● Input:
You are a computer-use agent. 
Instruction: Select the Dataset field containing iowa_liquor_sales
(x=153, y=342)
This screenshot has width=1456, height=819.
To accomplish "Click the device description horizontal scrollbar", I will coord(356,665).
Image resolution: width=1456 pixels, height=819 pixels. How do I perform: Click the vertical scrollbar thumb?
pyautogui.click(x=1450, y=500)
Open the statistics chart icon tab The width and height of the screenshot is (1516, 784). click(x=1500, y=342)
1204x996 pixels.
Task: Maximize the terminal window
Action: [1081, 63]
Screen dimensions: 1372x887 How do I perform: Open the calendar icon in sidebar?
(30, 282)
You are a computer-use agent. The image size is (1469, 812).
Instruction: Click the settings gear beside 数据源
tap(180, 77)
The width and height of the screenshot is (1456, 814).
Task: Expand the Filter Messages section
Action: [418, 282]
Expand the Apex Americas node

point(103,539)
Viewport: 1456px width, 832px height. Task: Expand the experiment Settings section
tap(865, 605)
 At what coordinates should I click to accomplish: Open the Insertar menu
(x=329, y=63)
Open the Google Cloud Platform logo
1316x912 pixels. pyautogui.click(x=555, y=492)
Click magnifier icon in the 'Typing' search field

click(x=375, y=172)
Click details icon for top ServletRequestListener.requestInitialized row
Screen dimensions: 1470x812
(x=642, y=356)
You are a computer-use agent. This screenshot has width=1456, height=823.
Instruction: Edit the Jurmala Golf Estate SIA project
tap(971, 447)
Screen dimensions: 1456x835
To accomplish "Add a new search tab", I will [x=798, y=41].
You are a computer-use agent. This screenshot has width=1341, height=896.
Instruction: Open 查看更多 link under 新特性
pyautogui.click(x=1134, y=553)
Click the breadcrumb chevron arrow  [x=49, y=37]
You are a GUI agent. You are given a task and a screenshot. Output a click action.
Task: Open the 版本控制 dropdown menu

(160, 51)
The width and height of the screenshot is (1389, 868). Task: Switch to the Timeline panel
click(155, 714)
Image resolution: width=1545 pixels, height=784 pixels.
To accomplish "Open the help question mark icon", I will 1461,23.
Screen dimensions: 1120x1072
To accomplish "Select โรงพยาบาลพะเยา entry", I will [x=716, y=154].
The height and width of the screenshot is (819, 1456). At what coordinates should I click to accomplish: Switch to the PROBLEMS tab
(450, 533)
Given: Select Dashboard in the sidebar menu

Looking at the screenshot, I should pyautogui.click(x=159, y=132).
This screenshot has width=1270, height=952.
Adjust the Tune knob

● What this task involves: Copy out each line of the records that holds the string "computer".

● Response to the task:
You are a computer-use agent. 
You are a computer-use agent. The image size is (1469, 812).
You are a computer-use agent. This screenshot has width=1456, height=823.
You are a computer-use agent. This screenshot has width=1341, height=896.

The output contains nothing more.